Raúl González Fabre / Cortesía del autor

Por RAÚL GONZÁLEZ FABRE 

Queremos una sociedad en que todas las personas puedan alcanzar el éxito mínimo que consiste en una vida decente.

Sobre este principio costará trabajo encontrar quién esté en desacuerdo, al menos verbalmente. Luego, como la Encuesta de Condiciones de Vida en Venezuela nos viene mostrando año tras año, una cosa son los discursos y otra las decisiones de los mismos que pronuncian el discurso. Por eso vale la pena detenerse a pensar cómo debe buscarse una vida económica decente para todos.

Una vida decente

La posibilidad de una vida decente puede esbozarse en tres aspectos fundamentales: el económico, las relaciones sociales y la espiritualidad. Aunque aquí vamos a ocuparnos solo del primero, mencionaremos los otros dos porque están conectados.

Una vida decente requiere calidad en nuestras relaciones sociales, tanto las cortas que transcurren en la familia, con amigos, vecinos, compañeros y conocidos de los que sabemos quiénes son; como las largas, en las que no conocemos personalmente al otro pero sin embargo vivimos con él en algún sentido, como en la ciudadanía, el mercado, la opinión pública… Aprecio, cariño, participación, respeto, igualdad, justicia, solidaridad son algunas calidades aplicables, según sea adecuado a cada tipo de relación.

Una vida decente incluye también una espiritualidad capaz de sentido para la vida. Ese sentido une nuestro pasado más remoto (por qué estamos aquí) con nuestro porvenir último (adónde vamos tras la muerte). Decente en materia espiritual es una vida vivida con sentido, donde nuestras convicciones sobre estos extremos iluminan el día a día con una luz que viene y va más allá de nosotros mismos. Esas convicciones son frecuentemente religiosas en su naturaleza, incluso cuando no se concretan en una religión formal.

Lo contrario de una vida decente en este campo consiste en la superficialidad de quien va dando tumbos de flash en flash, como nuestra sociedad de consumo y entretenimiento nos propone continuamente. Con ello no nos deshacemos de la cuestión del sentido: es parte de nuestro ser humano, no nos la podemos quitar de encima como no podemos prescindir de nuestra cabeza. Solo estaríamos aceptando una mala respuesta: al fin haríamos diosecillos de nosotros mismos, precisamente lo que no puede darnos sentido.

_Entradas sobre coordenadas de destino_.

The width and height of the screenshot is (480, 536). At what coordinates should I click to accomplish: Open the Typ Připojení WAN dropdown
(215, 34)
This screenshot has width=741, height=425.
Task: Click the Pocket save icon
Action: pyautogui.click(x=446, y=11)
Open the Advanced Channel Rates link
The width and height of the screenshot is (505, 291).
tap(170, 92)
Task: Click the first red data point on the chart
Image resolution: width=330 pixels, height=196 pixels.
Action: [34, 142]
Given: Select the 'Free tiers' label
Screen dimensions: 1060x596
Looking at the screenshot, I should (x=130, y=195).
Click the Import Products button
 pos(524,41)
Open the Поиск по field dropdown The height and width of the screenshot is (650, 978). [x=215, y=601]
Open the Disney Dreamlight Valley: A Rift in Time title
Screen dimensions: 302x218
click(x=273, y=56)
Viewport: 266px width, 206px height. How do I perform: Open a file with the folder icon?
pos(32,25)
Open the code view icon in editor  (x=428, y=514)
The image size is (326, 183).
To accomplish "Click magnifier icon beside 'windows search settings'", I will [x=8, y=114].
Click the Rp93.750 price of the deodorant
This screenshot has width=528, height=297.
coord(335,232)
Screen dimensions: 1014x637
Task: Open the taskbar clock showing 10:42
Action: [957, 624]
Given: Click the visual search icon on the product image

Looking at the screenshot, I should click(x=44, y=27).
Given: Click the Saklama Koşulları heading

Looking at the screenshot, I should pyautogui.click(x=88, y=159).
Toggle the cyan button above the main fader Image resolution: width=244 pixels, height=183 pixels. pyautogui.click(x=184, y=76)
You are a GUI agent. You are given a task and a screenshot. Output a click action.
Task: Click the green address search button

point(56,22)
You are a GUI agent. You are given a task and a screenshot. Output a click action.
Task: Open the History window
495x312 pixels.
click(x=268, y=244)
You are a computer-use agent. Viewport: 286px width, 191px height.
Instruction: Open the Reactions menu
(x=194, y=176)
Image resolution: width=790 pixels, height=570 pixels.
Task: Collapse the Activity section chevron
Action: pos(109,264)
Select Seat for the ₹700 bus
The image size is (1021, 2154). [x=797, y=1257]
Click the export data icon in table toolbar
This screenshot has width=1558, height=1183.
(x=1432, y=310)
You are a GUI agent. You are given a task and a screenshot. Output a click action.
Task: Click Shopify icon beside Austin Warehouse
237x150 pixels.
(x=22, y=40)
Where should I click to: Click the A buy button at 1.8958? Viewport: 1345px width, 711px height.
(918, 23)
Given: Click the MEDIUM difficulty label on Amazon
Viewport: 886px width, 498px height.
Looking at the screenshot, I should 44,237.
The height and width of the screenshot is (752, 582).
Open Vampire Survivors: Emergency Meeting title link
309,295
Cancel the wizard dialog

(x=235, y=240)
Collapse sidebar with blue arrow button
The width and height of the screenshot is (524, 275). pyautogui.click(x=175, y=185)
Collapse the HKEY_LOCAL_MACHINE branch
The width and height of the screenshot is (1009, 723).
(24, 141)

_Objetivo_. Según el texto sobre la vida decente, ¿en qué tres aspectos fundamentales puede esbozarse la posibilidad de una vida decente?

_Resolución del problema_. En el económico, las relaciones sociales y la espiritualidad.